Vruć vetar (Serbian Cyrillic: Врућ ветар, ) is one of the most popular Yugoslav TV series that aired in 1980. The show and movie cut from scenes of the show (Avanture Borivoja Šurdilovića (Serbian Cyrillic: Авантуре Боривоја Шурдиловића, English: The Adventures of Borivoje Šurdilović)) were also popular in neighbouring countries (Hungary, Romania and Bulgaria, as well as in Czechoslovakia). The main theme (titled "A sad adio", "Now it's time to say goodbye", performed - among others - by Slavko Bešić Čupa and by Dragan Stojnić) became very popular and is enjoying a bit of a cult status.
◆ ◆ ◆
WHAT YOU ARE ASKED TO DO. Print everything in the text on the series Vruć vetar from "Vruć vetar (Serbian" down to "a cult status.".
◆ ◆ ◆
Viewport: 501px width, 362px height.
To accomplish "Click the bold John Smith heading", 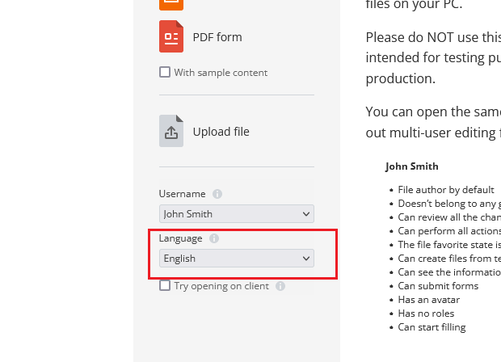I will 411,166.
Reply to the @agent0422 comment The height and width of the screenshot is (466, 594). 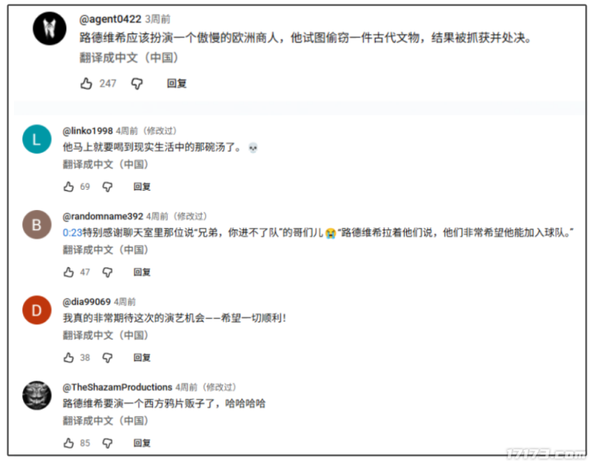click(x=177, y=83)
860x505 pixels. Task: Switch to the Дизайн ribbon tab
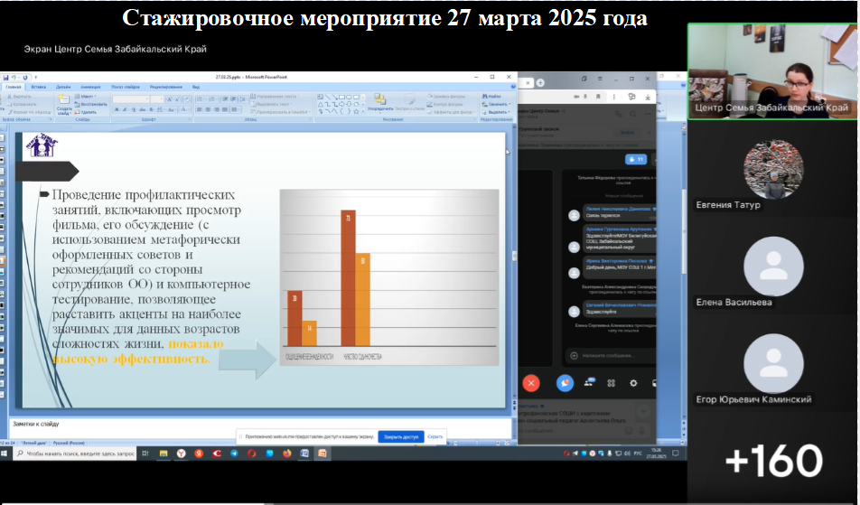[x=63, y=87]
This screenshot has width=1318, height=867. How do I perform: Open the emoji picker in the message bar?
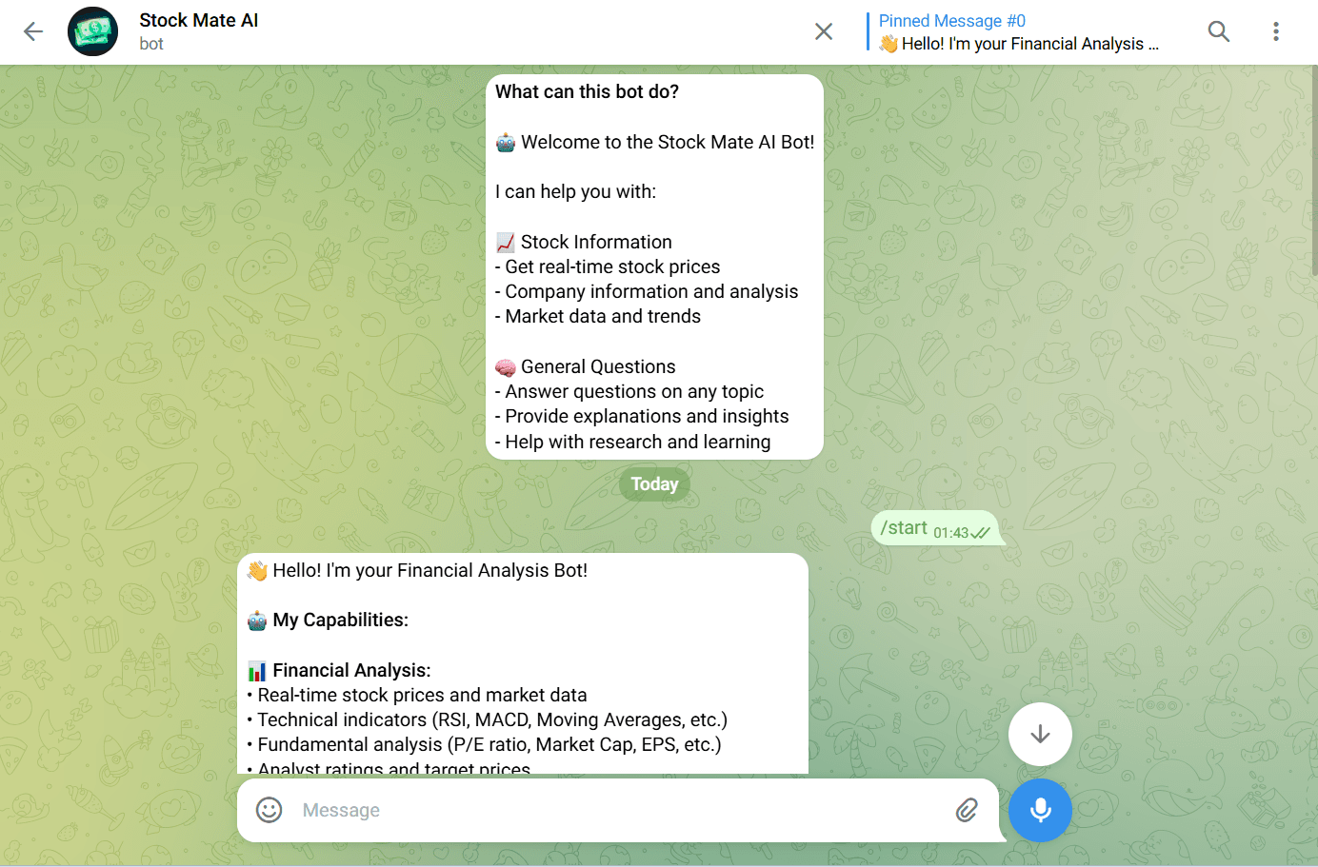point(268,810)
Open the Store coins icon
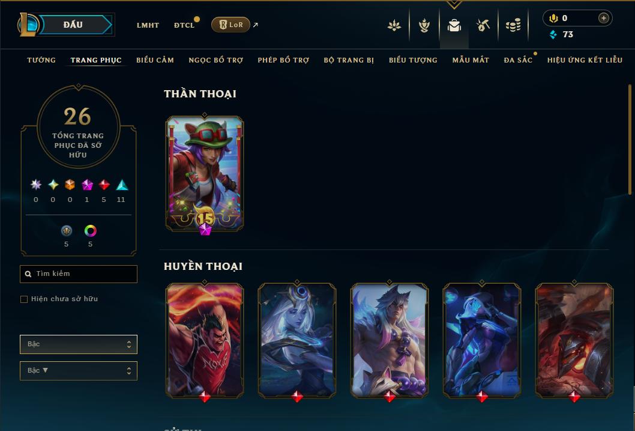 pos(513,25)
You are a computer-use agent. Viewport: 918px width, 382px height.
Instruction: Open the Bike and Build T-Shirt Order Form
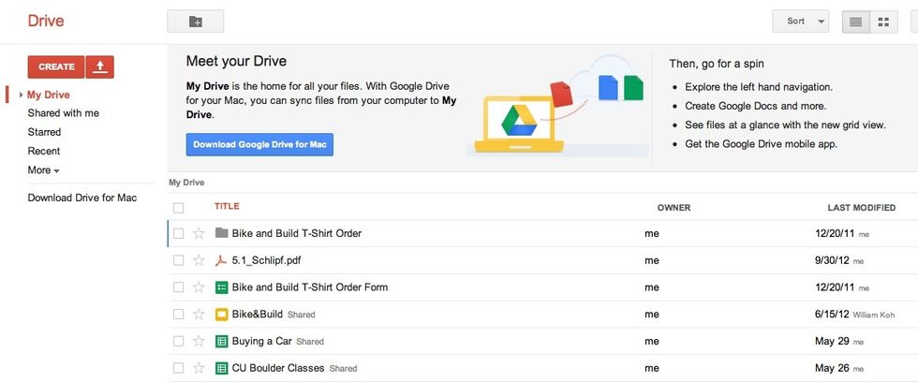point(309,287)
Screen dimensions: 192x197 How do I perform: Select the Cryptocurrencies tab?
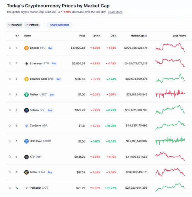click(60, 25)
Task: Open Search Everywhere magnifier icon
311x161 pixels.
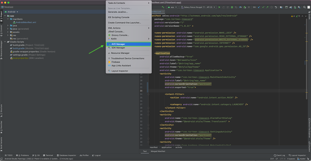Action: pos(304,7)
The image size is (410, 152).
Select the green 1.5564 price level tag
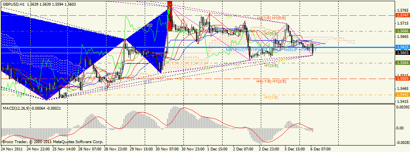[x=401, y=63]
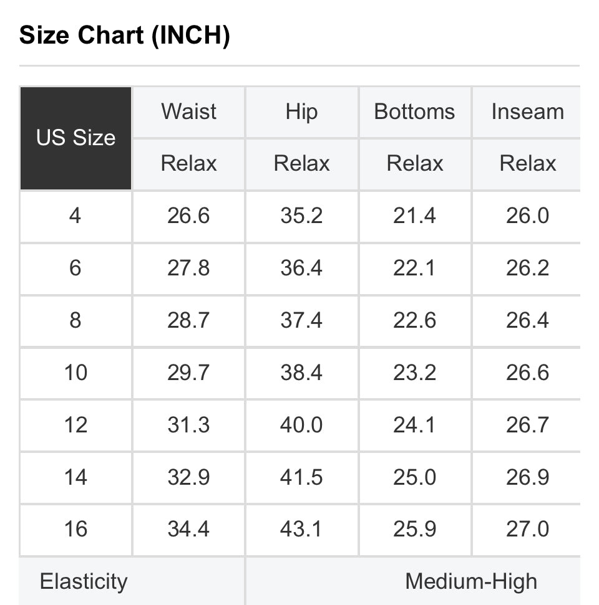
◆ ◆ ◆
TASK ANSWER.
Vruć vetar (Serbian Cyrillic: Врућ ветар, ) is one of the most popular Yugoslav TV series that aired in 1980. The show and movie cut from scenes of the show (Avanture Borivoja Šurdilovića (Serbian Cyrillic: Авантуре Боривоја Шурдиловића, English: The Adventures of Borivoje Šurdilović)) were also popular in neighbouring countries (Hungary, Romania and Bulgaria, as well as in Czechoslovakia). The main theme (titled "A sad adio", "Now it's time to say goodbye", performed - among others - by Slavko Bešić Čupa and by Dragan Stojnić) became very popular and is enjoying a bit of a cult status.